When Hagrid came to get Harry, he saw James's son. Everyone saw Harry's best side first. Seeing the left side of him, Hagrid became uncomfortable.
Vernon didn't want his wife's unwanted nephew learning magic tricks, when he'd already nearly broken Dudley's wrist with freakishness. Hagrid could take him away and good riddance.
Harry had to be fitted for a school uniform. A blond boy stood on Harry's left, and didn't even try to talk to him. He wasn't sure Harry was human.
Harry had an extra-long sleeve on his left side.
Harry couldn't drag his own trunk down the stairs from the storage room where it was kept. He had to bring his things down in carrier bags and the trunk after. Vernon stuffed the in the bags back in, willy-nilly.
Harry, as usual, said nothing, just stared out of his one good eye, giving Vernon the creeps. Then he shuffled to his usual seat in the car and, as always, took a long time belting himself in.
Vernon was glad to drop the boy off at the station, with his too-heavy trunk. They didn't laugh cruelly - they just got out of there.
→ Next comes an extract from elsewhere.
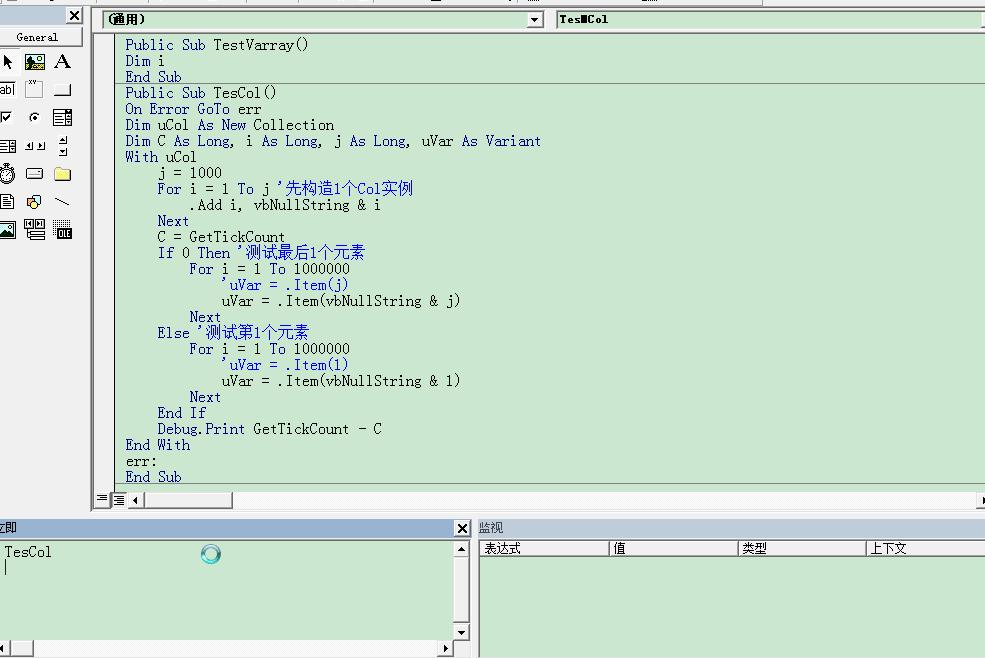This screenshot has width=985, height=658.
Task: Select the CheckBox control from the toolbox
Action: [8, 117]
Harry rescued his caged owl, Hedwig, finding her somehow none the worse for being sealed in a trunk in a car boot all the way to London.
People actually, eventually helped him get his trunk onto a trolley and to Platform 9, while talking to him in loud, simple words.
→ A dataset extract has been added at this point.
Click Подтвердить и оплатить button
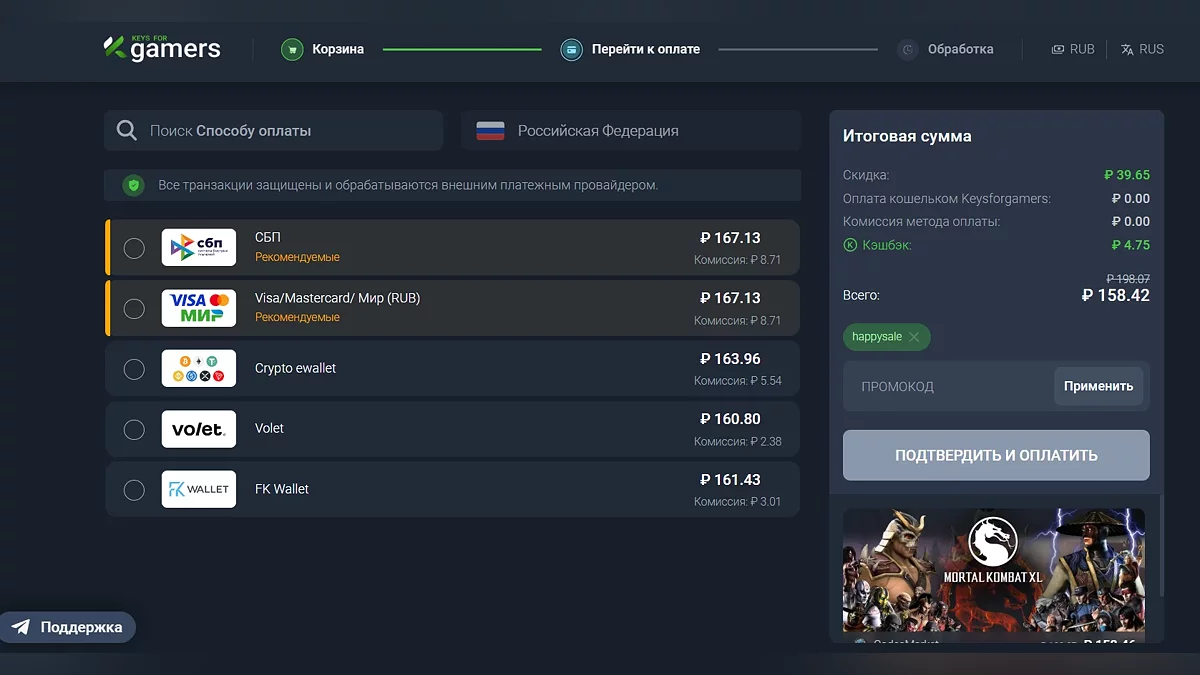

He made it to the Hogwarts Express on time, and, from the various looks of horror, wasn't welcome to any compartment, and someone had made off with his trunk while he was still carrying things onto the train in carrier bags. He had three carrier bags of stuff and his owl, and kept shuffling them down, until he found an empty compartment and let himself in.
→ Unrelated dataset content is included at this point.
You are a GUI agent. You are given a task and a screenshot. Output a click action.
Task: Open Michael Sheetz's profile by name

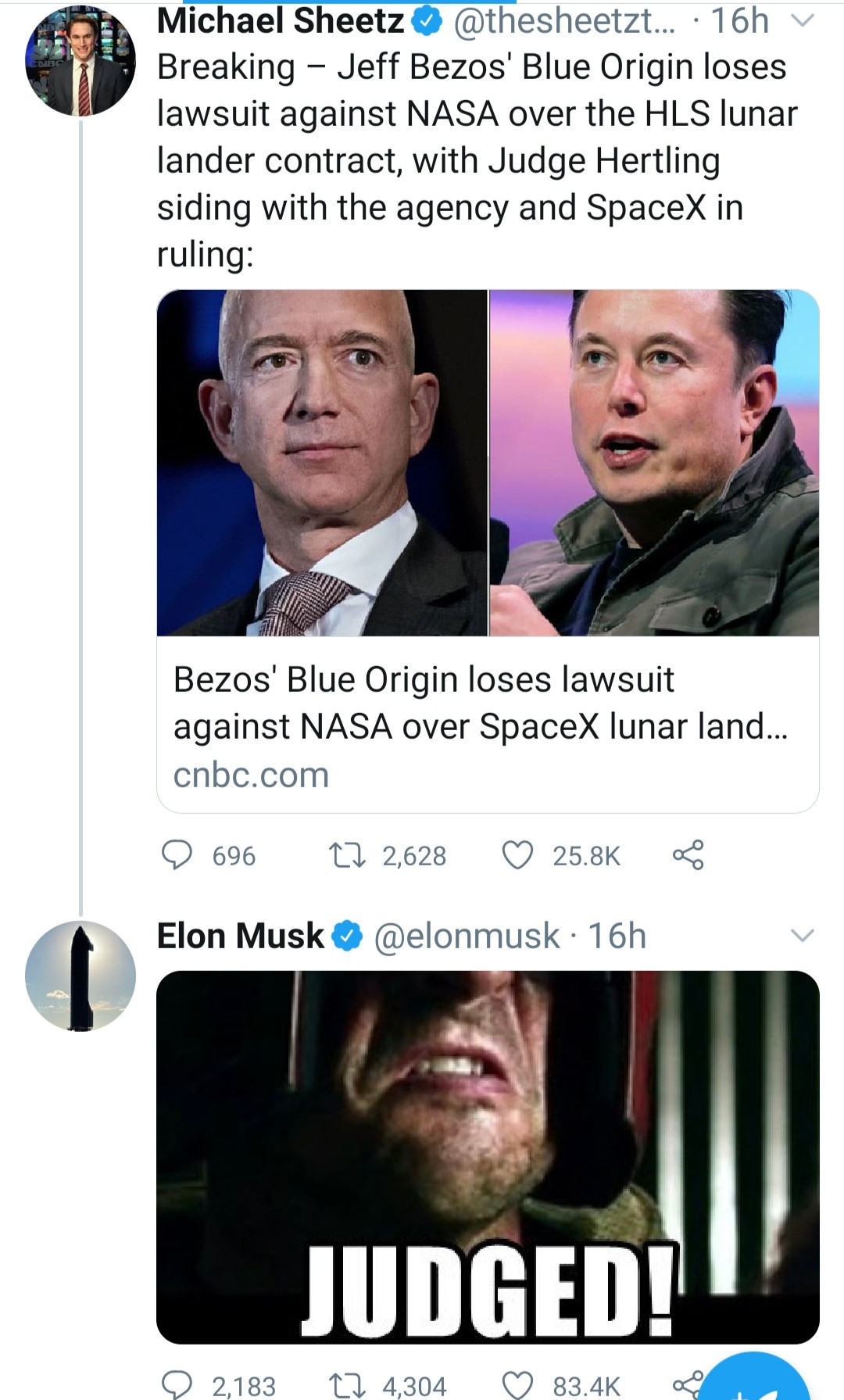tap(281, 21)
Things were going to be difficult, but Harry was used to things being difficult. He was also used to his magic lashing out if people tried to grab hold of him, and had little fear of other people. He had his wand and his owl and she was still fond of him. She was worth the cupboard being as cramped as it was.
He spent his time trying to make his wand work and reading his two textbooks, now he actually had them and they weren't locked away.
The trolley witch left after Harry shook his head. He didn't want to deal with getting money out one-handed, all the awkwardness. He'd rather go hungry. It wasn't as if he wasn't used to it.
"Excuse me, have you seen a toad— oh, sorry. Wrong compartment." The frizzy-haired girl went red and hurried away.
The boy that was with her stared a moment, then was dragged off.
A somewhat familiar blond boy with two big goons looked in and left, saying "What was that? Not anything human... some prank..."
A voice told him to get changed into school uniform. Harry had a robe and pulled it on over his existing clothes. No tie.
He left Hedwig, with one last head-scratch and stumped off to see if Hogwarts would be any better than Little Whinging. He doubted it.
On the way up to the castle, Harry was slower than the rest. Hagrid picked him up and ended up thrown away, bouncing down the stairs, much to everyone's alarm.
"Just a bit o' accidental magic, yeh'll grow out of it," Hagrid said cheerfully, from the bottom of the stairs. He climbed back up, stiffly. "Yeh'll get up when yeh do, I reckon. I'll tell Professor McGonagall."
Harry nodded and kept on going up the stairs while more nimble children went ahead and eventually out of sight entirely.
"Whatever that is, it shouldn't be allowed at a school," someone was complaining. "Probably some half-goblin abomination that fool Dumbledore let in..."
There were protests at those words that faded as well.
Harry kept climbing. One step, then another, then another. Once he was powerful, he'd show them all. For now, magic was his guardian and protector, even from someone as big as Hagrid.
Big and tough. Vernon wouldn't have bounced like that. He'd have spent weeks in a plaster cast.
Big and tough and very friendly. Hagrid had cast no blame, at all, on Harry himself.
So now Harry had two people he liked and one wasn't even an owl and could talk.